For instance, bone-marrow derived endothelial progenitor cells were expanded and transduced with AAV to overexpress insulin-like growth factor 1. Then the autologous cells were transplanted into the infarct area of rats (Sen et al., 2010).
Three months later rats receiving insulin-like growth factor 1 transduced cells as opposed to LacZ-transduced cells had improved myocardial function, reduced apoptosis, increased number of capillaries, and increased cardiomyocyte proliferation in the infarct area. In a model of neointima formation in hypercholesterolemic rats, endothelial progenitor cells transduced to overexpress hepatocyte growth factor were delivered. The transduced cells homed to the vascular site of injury more than untreated cells, and this caused a decreased neointima formation and increased endothelialization (Song et al., 2009).
Colony stimulating factor-1 was used to transfect primary autologous rat myoblasts, which were transplanted into the myocardium of rats with postinfarction heart failure (Aharinejad et al., 2008).

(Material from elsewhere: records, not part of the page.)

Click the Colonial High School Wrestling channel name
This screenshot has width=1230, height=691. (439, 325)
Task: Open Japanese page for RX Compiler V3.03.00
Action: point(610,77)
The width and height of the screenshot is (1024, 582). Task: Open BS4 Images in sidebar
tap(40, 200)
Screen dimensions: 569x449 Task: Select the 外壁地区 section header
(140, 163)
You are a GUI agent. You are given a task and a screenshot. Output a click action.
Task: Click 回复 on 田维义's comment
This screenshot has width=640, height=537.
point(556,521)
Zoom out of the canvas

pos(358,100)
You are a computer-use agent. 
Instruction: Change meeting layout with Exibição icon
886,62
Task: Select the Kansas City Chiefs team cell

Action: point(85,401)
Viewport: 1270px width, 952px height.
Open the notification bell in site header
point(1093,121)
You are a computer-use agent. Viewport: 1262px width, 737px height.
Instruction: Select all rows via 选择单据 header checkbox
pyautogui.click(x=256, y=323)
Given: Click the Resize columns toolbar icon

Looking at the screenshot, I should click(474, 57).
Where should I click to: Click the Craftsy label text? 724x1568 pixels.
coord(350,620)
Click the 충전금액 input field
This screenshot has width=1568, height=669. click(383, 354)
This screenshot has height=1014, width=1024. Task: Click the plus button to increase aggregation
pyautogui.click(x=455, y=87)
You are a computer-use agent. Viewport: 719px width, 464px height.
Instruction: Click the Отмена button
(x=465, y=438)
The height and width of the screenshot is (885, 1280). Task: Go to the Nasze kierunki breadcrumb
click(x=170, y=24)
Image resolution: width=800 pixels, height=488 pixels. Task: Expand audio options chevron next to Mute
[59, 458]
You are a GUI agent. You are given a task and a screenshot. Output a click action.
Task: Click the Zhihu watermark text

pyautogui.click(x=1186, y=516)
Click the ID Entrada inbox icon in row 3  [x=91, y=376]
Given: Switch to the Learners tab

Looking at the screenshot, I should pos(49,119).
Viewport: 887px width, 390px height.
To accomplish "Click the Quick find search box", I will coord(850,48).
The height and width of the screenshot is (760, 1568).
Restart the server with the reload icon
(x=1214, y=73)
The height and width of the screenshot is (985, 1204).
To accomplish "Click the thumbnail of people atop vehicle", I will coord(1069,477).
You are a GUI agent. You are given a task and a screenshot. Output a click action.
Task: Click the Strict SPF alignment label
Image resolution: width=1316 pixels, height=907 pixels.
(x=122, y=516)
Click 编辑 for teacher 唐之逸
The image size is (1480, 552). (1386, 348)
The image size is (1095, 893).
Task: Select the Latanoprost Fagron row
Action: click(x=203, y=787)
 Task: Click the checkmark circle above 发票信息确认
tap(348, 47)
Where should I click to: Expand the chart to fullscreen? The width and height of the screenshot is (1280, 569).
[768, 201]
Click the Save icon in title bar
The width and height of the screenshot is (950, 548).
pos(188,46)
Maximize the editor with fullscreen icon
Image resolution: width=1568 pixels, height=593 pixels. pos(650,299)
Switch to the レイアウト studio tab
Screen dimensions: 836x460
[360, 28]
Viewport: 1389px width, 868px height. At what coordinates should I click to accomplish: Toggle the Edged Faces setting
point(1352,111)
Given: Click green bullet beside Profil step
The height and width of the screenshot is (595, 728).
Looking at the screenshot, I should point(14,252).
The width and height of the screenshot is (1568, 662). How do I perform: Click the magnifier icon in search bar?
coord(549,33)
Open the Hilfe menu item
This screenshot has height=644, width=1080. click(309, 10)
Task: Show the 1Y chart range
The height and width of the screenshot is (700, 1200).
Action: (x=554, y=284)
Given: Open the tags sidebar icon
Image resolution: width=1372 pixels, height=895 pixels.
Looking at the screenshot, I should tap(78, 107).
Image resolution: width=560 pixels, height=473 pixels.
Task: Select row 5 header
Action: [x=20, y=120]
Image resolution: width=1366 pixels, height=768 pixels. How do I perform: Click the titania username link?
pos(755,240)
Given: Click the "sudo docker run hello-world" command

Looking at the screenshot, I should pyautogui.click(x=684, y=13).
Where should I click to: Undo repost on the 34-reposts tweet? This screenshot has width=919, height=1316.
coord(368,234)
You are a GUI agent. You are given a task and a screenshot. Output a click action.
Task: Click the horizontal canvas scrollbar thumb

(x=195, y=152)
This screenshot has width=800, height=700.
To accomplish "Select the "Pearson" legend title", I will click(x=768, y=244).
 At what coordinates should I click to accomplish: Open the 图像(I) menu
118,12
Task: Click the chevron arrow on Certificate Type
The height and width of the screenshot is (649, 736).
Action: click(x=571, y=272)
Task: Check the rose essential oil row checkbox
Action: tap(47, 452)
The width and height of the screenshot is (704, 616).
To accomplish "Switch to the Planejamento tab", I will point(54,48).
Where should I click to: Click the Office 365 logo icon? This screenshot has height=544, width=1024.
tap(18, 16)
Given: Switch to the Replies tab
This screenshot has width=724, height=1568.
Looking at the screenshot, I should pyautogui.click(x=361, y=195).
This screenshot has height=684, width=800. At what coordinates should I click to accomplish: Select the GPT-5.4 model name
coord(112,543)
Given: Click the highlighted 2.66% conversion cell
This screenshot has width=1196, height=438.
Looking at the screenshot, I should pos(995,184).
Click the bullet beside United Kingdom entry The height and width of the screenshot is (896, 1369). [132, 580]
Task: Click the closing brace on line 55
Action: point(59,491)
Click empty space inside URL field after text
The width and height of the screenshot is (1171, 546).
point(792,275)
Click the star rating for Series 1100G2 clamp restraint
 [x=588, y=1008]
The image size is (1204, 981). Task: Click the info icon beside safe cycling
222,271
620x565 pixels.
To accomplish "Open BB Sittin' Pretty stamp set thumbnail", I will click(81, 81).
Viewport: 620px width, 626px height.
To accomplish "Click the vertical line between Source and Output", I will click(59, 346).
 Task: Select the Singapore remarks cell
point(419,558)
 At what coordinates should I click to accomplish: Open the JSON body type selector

Left ventricular function evaluated by echocardiography was improved in hearts of rats treated with with autologous colony stimulating factor myoblasts. This protection was not found after delivery of untransduced myoblasts or plasmid DNA encoding for colony stimulating factor. In a similar model myoblasts transduced with human growth factor were able to improve heart function, increase capillary density, and reduced apoptosis (Rong et al., 2008). Mesenchymal stem cells engineered to overexpress adrenomedullin transplanted after myocardial infarction improved cardiac function more than naive mesenchymal stem cells (Jo et al., 2007). The growth factor angiopoietin-1 in modified mesenchymal stem cells has reduced ischemic damage when injected shortly after ischemia in rat hearts (Sun et al., 2007). In pigs, mononuclear cells were extracted from peripheral blood and induced to overexpress vascular endothelial growth factor retrogradely delivered through the coronary sinus.
The transduced cells induced angiogenesis and reduced postischemic ventricular dysfunction four weeks later (Hagikura et al., 2010). Vascular endothelial growth factor ligated to mesenchymal stem cells under the control of a hypoxia response element induced ischemia-responsive production of vascular endothelial growth factor when transplanted into the ischemic myocardium (Kim et al., 2010).
This caused an increased retainment of genetically altered mesenchymal stem cells in the infarcted heart compared with naive cells, reduction of apoptosis, and reduced remodelling. Treatment of mesenchymal stem cells to overexpress connexin 43 followed by injection into infarcted myocardium improves left ventricular function and reduces cell death (Wang et al., 2010).